### YOUR GOAL
From the top of the records below, return each line exactly, ending with the line that contains "In Production (644, 608)".

### PROVIDED DATA
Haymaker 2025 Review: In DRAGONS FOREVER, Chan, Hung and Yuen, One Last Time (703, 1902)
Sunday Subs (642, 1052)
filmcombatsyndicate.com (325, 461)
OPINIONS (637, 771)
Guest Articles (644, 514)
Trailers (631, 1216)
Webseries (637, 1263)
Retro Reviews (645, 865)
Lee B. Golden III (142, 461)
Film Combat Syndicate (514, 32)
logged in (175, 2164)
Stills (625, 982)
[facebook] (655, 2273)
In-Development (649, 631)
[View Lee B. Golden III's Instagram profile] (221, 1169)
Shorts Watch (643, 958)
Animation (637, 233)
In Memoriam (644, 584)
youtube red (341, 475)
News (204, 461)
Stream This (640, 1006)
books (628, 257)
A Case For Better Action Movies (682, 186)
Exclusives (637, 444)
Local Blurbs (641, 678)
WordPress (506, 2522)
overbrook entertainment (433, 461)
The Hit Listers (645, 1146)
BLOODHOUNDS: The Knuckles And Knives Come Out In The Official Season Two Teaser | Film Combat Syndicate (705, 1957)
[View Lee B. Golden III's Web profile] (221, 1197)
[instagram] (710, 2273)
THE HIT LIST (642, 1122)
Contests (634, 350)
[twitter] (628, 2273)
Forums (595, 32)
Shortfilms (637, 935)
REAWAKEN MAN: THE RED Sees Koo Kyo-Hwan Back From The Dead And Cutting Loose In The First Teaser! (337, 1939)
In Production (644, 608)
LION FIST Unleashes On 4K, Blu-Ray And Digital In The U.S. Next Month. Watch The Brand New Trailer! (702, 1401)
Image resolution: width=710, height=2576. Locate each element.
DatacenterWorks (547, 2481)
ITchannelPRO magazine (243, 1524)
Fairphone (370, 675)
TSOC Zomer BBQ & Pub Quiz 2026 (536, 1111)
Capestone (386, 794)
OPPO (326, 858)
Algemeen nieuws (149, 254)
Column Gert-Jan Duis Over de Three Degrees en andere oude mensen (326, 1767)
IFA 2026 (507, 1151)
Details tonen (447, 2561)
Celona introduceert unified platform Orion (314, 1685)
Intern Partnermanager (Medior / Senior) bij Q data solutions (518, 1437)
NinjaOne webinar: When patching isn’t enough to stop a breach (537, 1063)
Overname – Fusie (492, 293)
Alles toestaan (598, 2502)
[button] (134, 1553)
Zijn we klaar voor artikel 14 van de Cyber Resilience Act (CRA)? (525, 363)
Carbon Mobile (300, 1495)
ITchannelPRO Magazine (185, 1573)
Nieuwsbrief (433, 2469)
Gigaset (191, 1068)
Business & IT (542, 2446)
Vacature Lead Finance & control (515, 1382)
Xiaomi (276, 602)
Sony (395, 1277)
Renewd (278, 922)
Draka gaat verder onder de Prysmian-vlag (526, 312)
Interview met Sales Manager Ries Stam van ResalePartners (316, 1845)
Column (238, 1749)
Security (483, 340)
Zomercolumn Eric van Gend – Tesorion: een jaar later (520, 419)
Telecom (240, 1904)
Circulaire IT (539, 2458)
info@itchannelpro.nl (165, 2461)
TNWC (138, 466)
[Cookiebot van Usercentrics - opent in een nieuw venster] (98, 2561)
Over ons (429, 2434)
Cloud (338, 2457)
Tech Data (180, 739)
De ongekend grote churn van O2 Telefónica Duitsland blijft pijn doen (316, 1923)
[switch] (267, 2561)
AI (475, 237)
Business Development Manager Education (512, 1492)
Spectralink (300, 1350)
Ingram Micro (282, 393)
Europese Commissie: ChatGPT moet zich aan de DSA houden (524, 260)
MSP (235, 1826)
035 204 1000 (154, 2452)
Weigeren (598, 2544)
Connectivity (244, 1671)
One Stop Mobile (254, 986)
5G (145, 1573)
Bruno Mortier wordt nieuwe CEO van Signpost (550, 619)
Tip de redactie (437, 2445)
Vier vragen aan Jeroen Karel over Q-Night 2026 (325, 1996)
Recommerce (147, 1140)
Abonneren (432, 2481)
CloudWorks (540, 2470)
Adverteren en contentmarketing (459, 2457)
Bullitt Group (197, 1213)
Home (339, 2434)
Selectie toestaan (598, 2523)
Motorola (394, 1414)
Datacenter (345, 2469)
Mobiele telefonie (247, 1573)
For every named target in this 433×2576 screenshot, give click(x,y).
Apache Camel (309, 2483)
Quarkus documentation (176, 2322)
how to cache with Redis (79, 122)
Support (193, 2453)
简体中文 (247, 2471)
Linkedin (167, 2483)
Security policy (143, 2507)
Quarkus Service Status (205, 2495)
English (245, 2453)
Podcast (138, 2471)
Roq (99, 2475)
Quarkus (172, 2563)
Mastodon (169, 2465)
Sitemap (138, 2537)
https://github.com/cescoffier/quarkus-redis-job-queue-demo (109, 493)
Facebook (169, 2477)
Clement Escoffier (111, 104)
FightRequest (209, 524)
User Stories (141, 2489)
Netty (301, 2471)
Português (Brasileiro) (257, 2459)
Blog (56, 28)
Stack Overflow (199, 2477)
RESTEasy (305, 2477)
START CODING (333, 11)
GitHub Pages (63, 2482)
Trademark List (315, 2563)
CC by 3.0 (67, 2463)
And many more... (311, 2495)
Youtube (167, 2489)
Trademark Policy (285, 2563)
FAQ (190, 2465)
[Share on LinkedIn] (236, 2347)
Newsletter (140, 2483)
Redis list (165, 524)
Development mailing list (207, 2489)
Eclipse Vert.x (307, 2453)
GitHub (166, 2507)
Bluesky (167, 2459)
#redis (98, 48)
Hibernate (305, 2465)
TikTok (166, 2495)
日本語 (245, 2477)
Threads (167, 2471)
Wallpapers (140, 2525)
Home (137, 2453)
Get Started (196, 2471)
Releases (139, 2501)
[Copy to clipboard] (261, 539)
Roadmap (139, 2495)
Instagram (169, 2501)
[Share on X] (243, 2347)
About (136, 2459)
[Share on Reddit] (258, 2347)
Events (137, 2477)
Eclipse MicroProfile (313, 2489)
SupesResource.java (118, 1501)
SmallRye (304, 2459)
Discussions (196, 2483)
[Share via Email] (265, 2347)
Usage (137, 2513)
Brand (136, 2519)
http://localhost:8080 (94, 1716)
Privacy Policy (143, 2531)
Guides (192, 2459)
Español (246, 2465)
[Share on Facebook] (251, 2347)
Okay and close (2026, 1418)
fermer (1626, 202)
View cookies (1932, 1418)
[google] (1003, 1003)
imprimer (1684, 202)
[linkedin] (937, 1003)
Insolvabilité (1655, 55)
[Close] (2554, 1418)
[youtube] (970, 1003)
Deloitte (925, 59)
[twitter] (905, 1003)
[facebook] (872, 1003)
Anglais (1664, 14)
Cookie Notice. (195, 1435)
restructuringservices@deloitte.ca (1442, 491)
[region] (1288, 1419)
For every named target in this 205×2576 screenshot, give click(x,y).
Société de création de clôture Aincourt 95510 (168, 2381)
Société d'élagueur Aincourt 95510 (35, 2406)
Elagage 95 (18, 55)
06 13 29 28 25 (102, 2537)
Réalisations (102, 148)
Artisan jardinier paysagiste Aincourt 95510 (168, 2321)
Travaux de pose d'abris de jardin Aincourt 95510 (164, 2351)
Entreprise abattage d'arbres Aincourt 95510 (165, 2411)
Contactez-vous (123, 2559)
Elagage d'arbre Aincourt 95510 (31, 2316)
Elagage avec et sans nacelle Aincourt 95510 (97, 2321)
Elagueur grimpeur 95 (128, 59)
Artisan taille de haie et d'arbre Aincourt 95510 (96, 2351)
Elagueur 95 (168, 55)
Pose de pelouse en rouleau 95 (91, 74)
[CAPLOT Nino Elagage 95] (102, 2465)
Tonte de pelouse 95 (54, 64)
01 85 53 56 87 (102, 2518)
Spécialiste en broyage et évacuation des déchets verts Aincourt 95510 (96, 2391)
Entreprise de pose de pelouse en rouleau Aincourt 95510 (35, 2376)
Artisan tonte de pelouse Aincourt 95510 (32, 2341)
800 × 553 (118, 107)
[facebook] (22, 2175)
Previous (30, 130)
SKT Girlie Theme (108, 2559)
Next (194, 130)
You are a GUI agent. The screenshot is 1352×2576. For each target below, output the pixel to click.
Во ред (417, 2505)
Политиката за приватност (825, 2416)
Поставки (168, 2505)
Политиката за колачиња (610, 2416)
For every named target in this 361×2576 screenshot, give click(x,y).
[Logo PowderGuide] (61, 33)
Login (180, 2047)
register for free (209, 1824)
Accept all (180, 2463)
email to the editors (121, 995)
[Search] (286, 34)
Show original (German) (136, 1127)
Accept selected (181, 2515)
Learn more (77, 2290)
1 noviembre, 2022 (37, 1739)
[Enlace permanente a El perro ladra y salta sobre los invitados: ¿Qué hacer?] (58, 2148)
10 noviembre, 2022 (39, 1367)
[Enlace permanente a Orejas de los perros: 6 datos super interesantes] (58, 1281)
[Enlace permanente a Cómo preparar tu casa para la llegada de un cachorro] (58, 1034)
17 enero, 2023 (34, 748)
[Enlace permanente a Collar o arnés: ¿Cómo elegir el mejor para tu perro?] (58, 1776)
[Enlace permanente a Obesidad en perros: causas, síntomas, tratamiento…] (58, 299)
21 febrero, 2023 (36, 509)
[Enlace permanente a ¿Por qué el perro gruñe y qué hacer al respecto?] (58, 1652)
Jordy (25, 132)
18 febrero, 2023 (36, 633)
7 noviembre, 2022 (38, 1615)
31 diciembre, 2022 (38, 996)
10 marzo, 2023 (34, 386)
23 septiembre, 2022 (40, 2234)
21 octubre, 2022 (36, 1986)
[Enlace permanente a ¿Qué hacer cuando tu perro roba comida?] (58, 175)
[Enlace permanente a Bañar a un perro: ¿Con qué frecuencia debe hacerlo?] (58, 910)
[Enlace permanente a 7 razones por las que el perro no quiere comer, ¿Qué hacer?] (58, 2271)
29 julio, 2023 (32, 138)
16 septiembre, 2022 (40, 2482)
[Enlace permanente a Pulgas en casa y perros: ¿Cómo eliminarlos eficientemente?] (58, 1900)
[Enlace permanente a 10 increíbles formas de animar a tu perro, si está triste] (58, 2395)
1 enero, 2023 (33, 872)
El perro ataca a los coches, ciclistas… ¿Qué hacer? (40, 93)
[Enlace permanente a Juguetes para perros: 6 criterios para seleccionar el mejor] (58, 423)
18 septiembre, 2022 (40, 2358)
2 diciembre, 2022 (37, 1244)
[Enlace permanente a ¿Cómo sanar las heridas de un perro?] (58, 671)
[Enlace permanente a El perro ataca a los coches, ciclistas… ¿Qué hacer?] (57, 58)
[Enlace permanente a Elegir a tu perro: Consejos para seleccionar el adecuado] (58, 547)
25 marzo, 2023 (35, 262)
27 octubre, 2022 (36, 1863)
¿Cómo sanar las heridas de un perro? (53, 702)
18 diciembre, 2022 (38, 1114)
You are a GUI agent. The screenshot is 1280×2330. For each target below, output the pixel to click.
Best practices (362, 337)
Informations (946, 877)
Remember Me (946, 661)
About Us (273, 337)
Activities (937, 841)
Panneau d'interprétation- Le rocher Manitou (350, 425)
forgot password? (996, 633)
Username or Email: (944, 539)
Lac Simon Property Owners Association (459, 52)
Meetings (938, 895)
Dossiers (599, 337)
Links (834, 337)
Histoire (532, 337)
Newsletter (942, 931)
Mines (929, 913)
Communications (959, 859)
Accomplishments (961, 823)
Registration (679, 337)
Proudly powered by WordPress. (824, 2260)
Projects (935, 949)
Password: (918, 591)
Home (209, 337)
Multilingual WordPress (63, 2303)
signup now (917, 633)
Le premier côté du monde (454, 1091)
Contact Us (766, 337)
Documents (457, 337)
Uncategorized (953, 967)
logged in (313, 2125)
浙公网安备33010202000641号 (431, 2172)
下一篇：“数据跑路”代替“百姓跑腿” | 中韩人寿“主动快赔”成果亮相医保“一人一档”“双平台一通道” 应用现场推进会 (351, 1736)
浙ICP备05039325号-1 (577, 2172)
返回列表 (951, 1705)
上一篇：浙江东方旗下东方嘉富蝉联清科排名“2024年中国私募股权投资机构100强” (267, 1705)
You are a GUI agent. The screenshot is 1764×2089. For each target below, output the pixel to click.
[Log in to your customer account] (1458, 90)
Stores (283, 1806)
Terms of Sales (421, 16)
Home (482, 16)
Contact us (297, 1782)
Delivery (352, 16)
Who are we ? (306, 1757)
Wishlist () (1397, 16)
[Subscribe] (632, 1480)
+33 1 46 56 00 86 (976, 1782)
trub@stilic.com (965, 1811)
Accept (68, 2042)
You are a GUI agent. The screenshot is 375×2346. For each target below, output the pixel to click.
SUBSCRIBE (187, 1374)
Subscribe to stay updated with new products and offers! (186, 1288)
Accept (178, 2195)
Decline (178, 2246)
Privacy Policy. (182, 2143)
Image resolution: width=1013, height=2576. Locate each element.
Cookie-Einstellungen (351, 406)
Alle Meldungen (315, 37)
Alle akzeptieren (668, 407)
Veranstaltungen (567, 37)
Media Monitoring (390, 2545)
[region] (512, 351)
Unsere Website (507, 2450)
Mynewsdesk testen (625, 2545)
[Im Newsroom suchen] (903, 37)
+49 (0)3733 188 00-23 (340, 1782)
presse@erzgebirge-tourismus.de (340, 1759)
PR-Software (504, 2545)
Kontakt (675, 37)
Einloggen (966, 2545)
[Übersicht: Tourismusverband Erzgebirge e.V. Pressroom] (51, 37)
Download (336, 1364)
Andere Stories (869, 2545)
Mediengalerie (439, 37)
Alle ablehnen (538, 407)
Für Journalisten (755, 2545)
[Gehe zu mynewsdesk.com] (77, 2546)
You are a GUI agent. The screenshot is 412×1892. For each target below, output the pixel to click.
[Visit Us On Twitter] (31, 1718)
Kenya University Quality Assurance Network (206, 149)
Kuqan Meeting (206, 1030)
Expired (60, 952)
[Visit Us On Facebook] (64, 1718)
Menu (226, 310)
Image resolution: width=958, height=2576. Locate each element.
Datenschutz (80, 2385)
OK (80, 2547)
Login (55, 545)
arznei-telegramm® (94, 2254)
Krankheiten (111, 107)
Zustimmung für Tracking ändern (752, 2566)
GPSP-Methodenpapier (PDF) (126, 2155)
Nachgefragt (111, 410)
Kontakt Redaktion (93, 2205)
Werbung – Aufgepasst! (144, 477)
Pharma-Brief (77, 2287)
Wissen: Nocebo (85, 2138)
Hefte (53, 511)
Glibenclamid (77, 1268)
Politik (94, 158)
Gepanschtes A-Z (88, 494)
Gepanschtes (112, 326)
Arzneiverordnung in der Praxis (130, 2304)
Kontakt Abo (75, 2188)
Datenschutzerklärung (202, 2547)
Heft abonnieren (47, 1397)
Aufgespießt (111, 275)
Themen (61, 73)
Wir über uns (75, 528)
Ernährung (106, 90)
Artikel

### REPLY TO THE EXERCISE
Haymaker 2025 Review: In DRAGONS FOREVER, Chan, Hung and Yuen, One Last Time (703, 1902)
Sunday Subs (642, 1052)
filmcombatsyndicate.com (325, 461)
OPINIONS (637, 771)
Guest Articles (644, 514)
Trailers (631, 1216)
Webseries (637, 1263)
Retro Reviews (645, 865)
Lee B. Golden III (142, 461)
Film Combat Syndicate (514, 32)
logged in (175, 2164)
Stills (625, 982)
[facebook] (655, 2273)
In-Development (649, 631)
[View Lee B. Golden III's Instagram profile] (221, 1169)
Shorts Watch (643, 958)
Animation (637, 233)
In Memoriam (644, 584)
youtube red (341, 475)
News (204, 461)
Stream This (640, 1006)
books (628, 257)
A Case For Better Action Movies (682, 186)
Exclusives (637, 444)
Local Blurbs (641, 678)
WordPress (506, 2522)
overbrook entertainment (433, 461)
The Hit Listers (645, 1146)
BLOODHOUNDS: The Knuckles And Knives Come Out In The Official Season Two Teaser | Film Combat Syndicate (705, 1957)
[View Lee B. Golden III's Web profile] (221, 1197)
[instagram] (710, 2273)
THE HIT LIST (642, 1122)
Contests (634, 350)
[twitter] (628, 2273)
Forums (595, 32)
Shortfilms (637, 935)
REAWAKEN MAN: THE RED Sees Koo Kyo-Hwan Back From The Dead And Cutting Loose In The First Teaser! (337, 1939)
In Production (644, 608)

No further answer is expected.